(Item position entries)
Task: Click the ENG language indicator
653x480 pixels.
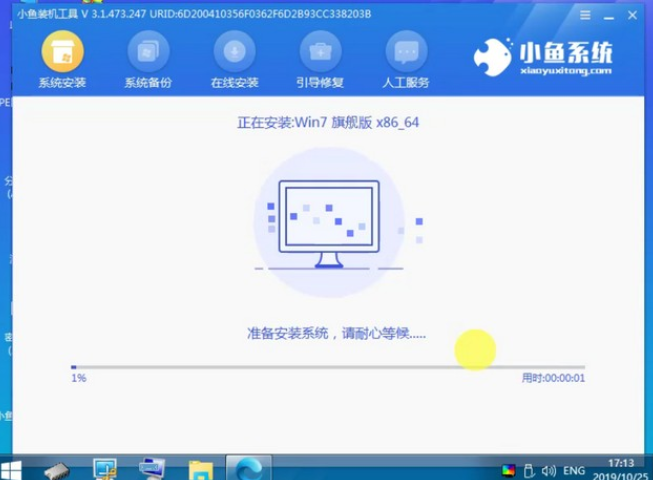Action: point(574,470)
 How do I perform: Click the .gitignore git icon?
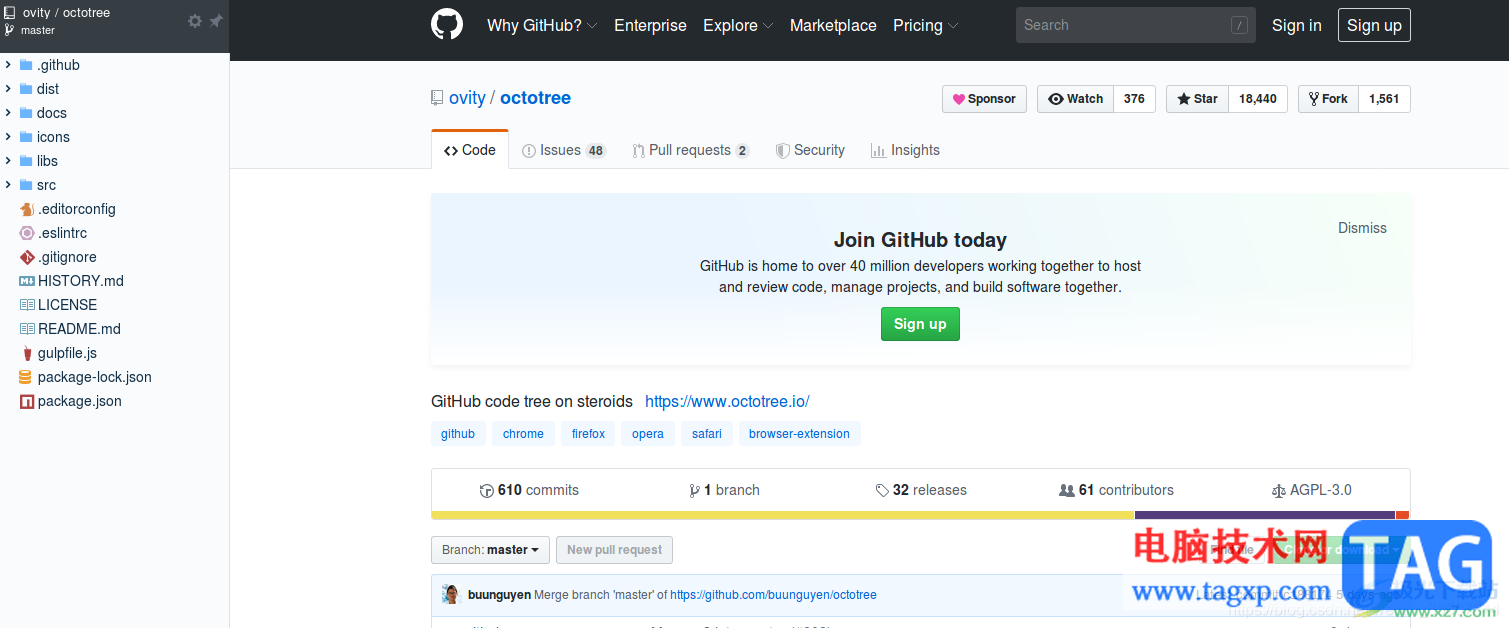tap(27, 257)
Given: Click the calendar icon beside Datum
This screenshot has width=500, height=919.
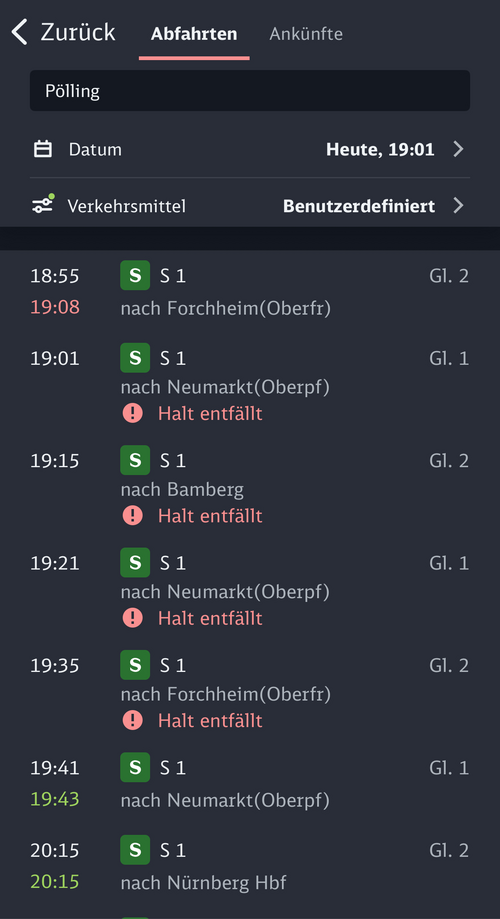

* [Exercise]
Edit the rows above by replacing every "Click" with "Tap" and keeping all else the same. Leave the pictures out of your answer.

* [Solution to this task]
Task: Tap the ENG language indicator
653x480 pixels.
Action: point(574,470)
 How do I perform: Tap the .gitignore git icon?
tap(27, 257)
Given: Tap the calendar icon beside Datum
This screenshot has width=500, height=919.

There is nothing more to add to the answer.